Boron nitride-graphene in-plane hexagonal heterostructure in oxygen environment

TL;DR

This study investigates the growth and behavior of boron nitride-graphene heterostructures in oxygen environments, revealing methods to control composition and stacking for electronic applications.

Contribution

It introduces a new growth protocol for in-plane h-BNG layers with controllable composition and stacking, avoiding transfer procedures.

Findings

Oxygen intercalation and selective etching of graphene observed at elevated temperatures.

Controlled in-plane h-BNG layers achieved through repeated growth cycles.

Vertical stacking of h-BN/graphene heterostructures without transfer procedures.

Abstract

Aiming to improve fabrication protocols for boron nitride and graphene (h-BNG) lateral heterostructures, we studied the growth of h-BNG thin films on platinum and their behavior in an oxygen environment. We employed a surface science approach based on advanced spectroscopy and imaging techniques to investigate the evolution of surface stoichiometry and chemical intermediates at each reaction step. During oxygen exposure at increasing temperatures, we observed progressive and subsequent intercalation of oxygen, and selective etching of graphene accompanied by the oxidation of boron.
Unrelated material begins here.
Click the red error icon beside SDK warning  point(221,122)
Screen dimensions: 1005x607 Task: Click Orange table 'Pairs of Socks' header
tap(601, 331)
Additionally, by exploiting the O2 etching selectivity towards graphene at 250{\deg}C and repeating growth cycles, we obtained in-plane h-BNG layers with controllable compositions and vertically stacked h-BN/Gr heterostructures without the use of consecutive transfer procedures. The growth using a single precursor molecule can be beneficial for the development of versatile atomically thin layers for electronic devices.